Nous en avions discuté avec Joachim. Pour lui, les poumons devaient être atteints depuis un long moment déjà. Le voyage et le manque de soins n’avait sûrement pas dû arranger les choses. Ivan est loin d’être idiot, inutile d’en rajouter.

— Penses-tu que, malgré ma fuite, ils accepteraient de me parler d’elle ?

— Ta fuite était normale. Un cruel manque d’anticipation de ma part. Te parachuter dans cet endroit sans l’évoquer auparavant était stupide. 

—Je ne t’en veux pas. J’ai pas mal erré dans des coins miséreux. La rencontre avec Stefan m’a évité pas mal de déboires. Ma propension à boire et fumer ne m'aurait pas donné un avenir en rose. Même si je ne sais pas qui la protégeait, savoir qu’elle n’était pas seule me rassure. Tu disais qu'elle s'occupait des autres. Avant de tomber malade ? 
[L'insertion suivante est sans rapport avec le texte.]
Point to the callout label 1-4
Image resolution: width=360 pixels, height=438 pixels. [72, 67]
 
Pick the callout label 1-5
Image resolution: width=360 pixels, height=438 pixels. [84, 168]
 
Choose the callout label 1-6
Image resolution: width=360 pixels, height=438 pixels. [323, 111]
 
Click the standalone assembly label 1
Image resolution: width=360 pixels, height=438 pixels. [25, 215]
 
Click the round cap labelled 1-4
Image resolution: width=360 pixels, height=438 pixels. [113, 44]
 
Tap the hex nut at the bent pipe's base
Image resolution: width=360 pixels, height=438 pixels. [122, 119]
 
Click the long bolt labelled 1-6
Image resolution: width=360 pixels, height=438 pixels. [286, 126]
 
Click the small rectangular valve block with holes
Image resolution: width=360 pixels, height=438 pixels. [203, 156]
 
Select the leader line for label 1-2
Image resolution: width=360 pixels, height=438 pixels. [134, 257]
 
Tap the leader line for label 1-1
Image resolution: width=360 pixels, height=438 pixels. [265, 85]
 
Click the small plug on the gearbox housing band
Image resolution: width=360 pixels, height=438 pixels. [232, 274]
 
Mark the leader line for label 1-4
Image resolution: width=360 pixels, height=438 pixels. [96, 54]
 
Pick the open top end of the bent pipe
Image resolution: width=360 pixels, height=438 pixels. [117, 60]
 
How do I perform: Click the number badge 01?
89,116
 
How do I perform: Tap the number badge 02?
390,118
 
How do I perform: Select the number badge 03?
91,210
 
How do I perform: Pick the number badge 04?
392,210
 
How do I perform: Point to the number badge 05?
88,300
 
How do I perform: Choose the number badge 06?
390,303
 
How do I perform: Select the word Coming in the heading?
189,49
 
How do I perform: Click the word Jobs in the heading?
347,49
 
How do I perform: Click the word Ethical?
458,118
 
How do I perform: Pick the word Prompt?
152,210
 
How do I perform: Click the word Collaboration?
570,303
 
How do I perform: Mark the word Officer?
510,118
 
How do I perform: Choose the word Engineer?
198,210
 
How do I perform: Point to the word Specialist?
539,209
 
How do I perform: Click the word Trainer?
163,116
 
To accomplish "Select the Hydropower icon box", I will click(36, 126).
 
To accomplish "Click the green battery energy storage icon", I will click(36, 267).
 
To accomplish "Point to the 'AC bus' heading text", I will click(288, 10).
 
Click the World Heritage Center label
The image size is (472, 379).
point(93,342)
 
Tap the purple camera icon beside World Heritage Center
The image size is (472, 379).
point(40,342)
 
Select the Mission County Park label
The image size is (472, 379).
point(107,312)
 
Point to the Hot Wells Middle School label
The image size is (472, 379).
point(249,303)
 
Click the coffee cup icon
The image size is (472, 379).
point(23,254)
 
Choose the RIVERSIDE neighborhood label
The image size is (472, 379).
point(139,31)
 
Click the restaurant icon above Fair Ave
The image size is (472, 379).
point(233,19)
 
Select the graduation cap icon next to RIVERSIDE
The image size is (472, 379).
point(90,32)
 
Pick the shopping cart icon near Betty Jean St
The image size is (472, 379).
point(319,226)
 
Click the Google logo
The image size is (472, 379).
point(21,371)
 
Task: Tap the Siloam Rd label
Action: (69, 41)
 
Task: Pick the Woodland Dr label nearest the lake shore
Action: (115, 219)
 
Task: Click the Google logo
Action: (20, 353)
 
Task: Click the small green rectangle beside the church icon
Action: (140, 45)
—Elle n'aidait pas de cette façon-là. Ta sœur disposait d'une incroyable capacité d'écoute largement plus importante qu’un effort physique. En arrivant, parfois elle n'était pas seule et en un regard, je savais si je devais rester ou pas.

— Sans la voir ? 

— J’y retournais un peu plus tard. La plupart de ceux qui viennent veulent combler leur solitude. Aucune distribution de nourriture ou de vêtements, quelques soins parfois. Mais surtout, pour une grande partie d'entre eux, l'espoir que quelqu'un ait rencontré un des leurs. 

— C'est ce qu'elle faisait ? 

—Elle n'avait aucune photo de toi. Certains ont tenté de faire un dessin te représentant mais elle n'en était jamais satisfaite. 

—Je ne pense pas que j'aurais pu, moi non plus, la décrire. 

Je me gardais bien de commenter. Seuls les yeux noirs étaient leur point commun. Les pommettes hautes, le menton affirmé auraient pu lui donner un air austère mais malgré ses pupilles noires, son visage attirait le regard. Il était impossible de ne pas reconnaître le regard d’Irina dans le sien. Mais c’était la seule similitude. 

Je n’avais jamais détaillé le visage de sa sœur. Ma présence à ses côtés faisait partie de mon travail de bénévolat. A aucun moment, je ne l’avais regardé différemment. 

Mon attirance naturelle vers le sexe masculin y était aussi pour quelque chose. La relation que nous avions créé au fil du temps aussi. Ivan correspondait nettement plus à mes goûts. Sa taille assez proche de la mienne m’avait permis de le prendre contre moi deux fois. Son corps musclé sans excès ne me déplaisait pas. La nuit précédente, en rêve, j’avais goûté délicatement ses lèvres.